▶ _REQUIRED ACTION_: Beginning with the line that contains "The image size", write out each remaining line of the records below exactly. Do not copy any picture.

(Saved data entries)
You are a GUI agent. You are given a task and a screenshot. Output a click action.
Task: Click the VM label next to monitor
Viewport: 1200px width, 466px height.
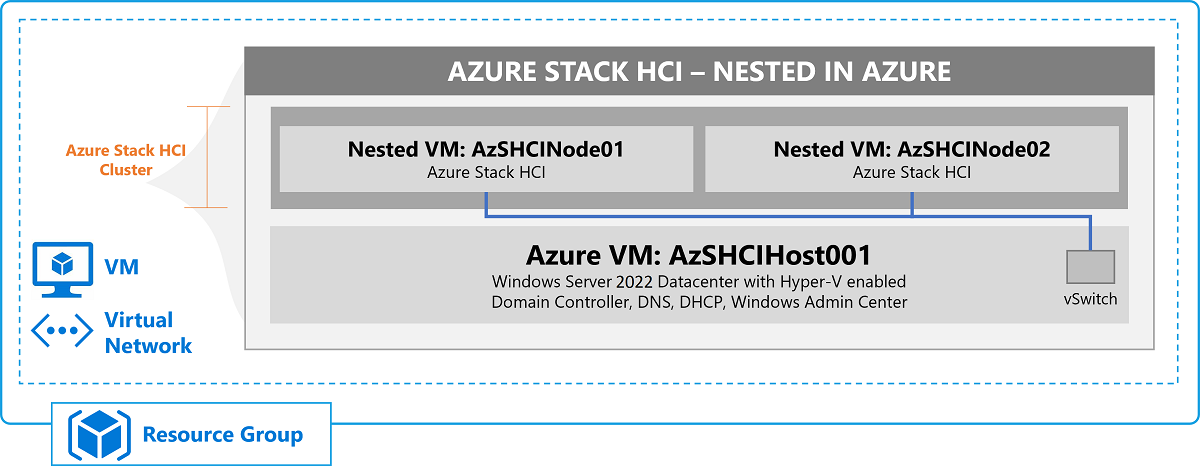121,267
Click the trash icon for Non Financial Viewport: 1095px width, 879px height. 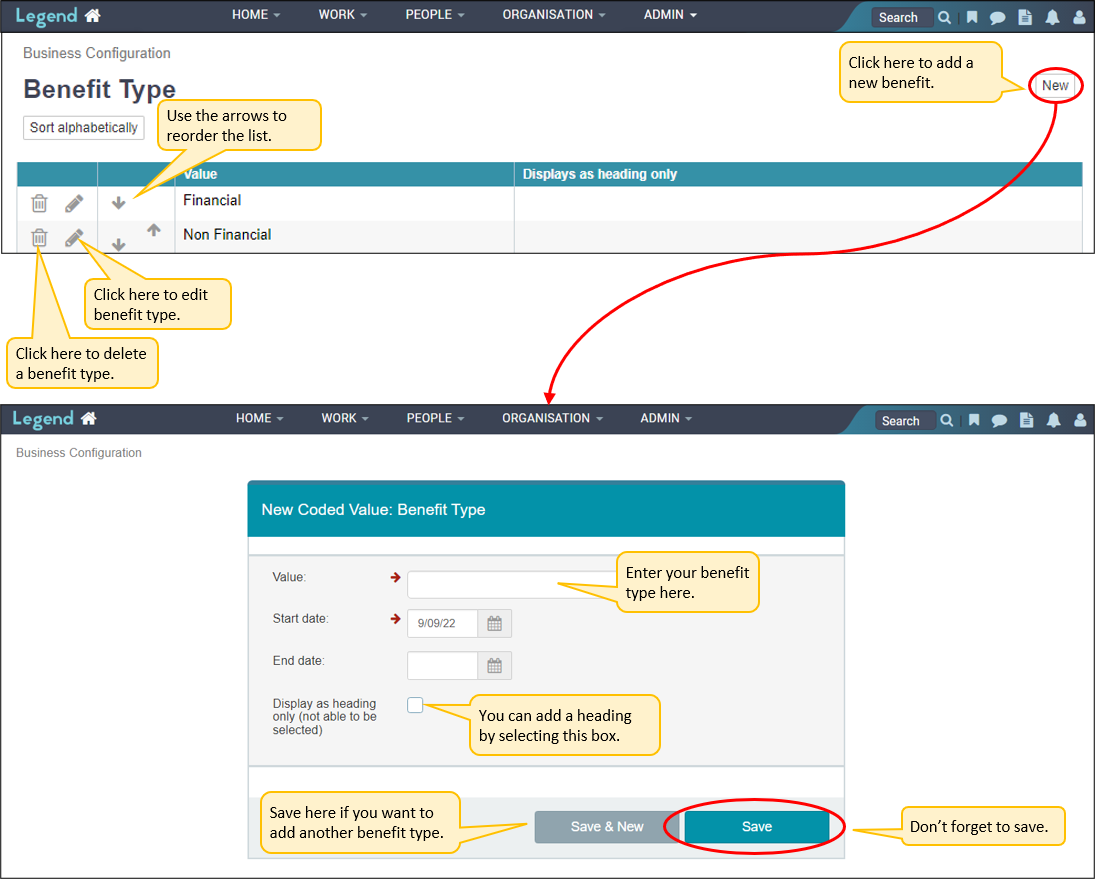[39, 238]
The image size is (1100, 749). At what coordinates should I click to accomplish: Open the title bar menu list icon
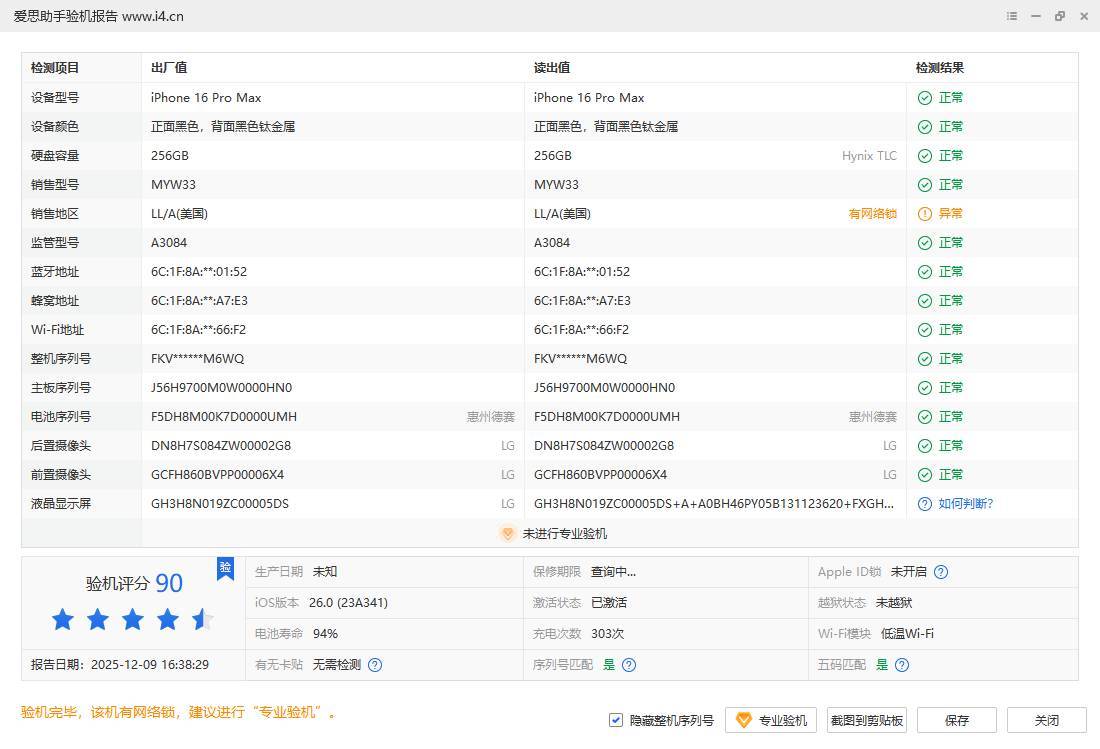pos(1012,16)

▶ _EXERCISE ANSWER_:
The image size is (1100, 749). At what coordinates should I click to accomplish: Open the title bar menu list icon
pos(1012,16)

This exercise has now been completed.